Why do you compare performance of the RaspBerry Pi to performance of the BeagleBone Black?
The two boxes are *very* different.


----------



## gustopn (Jun 15, 2015)

bthomson said:


> Not sure if it's related to your issue, but there's a setting I usually add: `hw.bcm2835.sdhci.hs="0"` in /boot/loader.conf. Apparently that disables "high speed" access for the SD card and often helps prevent filesystem corruption, or at least it did last year when I looked into the issue because my Pi was always screwing up.

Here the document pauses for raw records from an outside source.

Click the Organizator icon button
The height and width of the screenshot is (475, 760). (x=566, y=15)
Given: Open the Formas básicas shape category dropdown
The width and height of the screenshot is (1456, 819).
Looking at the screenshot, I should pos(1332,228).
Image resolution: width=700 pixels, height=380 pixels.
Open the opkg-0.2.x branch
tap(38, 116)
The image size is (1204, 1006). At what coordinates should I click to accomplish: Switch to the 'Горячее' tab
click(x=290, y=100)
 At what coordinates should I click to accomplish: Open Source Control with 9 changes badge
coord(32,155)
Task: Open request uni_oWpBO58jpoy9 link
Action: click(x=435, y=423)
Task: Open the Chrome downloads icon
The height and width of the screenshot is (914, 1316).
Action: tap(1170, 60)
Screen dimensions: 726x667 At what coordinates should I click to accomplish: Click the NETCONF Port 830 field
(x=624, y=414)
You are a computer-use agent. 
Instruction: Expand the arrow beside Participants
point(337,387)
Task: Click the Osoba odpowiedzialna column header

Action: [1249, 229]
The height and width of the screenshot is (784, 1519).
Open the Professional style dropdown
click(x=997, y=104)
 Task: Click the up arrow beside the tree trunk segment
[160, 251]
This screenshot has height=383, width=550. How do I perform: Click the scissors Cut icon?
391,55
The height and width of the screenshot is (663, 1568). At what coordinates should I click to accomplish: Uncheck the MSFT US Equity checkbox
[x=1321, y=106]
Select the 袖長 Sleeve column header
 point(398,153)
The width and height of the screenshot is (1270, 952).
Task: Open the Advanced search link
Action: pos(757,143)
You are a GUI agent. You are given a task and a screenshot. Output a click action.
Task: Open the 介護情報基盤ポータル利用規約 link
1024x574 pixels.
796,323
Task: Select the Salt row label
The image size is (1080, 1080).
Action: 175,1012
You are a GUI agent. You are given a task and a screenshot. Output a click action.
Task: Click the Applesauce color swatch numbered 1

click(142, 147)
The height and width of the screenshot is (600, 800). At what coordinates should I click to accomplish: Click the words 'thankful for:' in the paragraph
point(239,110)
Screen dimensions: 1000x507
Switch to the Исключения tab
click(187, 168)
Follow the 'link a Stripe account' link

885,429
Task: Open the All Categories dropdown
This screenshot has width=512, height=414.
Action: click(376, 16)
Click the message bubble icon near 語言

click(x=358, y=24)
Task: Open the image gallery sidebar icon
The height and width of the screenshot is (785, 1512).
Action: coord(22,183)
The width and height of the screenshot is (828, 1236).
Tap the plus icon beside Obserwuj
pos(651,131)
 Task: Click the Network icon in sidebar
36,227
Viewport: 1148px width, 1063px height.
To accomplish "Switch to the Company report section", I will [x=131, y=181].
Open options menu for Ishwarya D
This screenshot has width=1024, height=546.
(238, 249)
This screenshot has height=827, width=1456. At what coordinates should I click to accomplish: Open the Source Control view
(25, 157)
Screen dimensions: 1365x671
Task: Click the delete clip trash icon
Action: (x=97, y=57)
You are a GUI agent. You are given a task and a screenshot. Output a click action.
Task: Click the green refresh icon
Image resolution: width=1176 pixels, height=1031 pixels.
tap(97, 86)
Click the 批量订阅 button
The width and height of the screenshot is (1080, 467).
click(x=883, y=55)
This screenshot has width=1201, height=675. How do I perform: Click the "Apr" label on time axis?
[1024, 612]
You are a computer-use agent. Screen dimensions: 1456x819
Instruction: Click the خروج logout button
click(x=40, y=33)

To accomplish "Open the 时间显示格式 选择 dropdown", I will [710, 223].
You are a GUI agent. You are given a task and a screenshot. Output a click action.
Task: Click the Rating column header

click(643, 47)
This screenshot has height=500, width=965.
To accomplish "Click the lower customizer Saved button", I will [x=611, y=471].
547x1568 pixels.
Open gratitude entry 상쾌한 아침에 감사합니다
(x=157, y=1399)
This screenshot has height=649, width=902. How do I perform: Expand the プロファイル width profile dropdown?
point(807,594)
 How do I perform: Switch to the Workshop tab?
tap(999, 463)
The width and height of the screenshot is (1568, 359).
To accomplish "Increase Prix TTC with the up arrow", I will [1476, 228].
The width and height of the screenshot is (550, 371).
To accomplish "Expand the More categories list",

Yes, it seemed to helped a lot, I am now running a littler bit faster, however, I need to test it further, but it looks like a step into the right direction. I did not know that there was a parameter like this, because in sysctl it did not show up.
UPDATE: OK, I can confirm write data rates up to 7200 kB/s which is about 20x faster than before, after disabeling that hs mode.


----------



## gustopn (Jun 15, 2015)

tingo said:


> Why do you compare performance of the RaspBerry Pi to performance of the BeagleBone Black?
> The two boxes are *very* different.


Difference only in Raspberry Pi being Broadcom and Beagle Bone Black being Texas Instruments. But it works as a comparison, when Raspberry Pi works fine writing on card, then it is the Broadcom (or its driver) where to look for the problem. Like we just found out, it was the case.


----------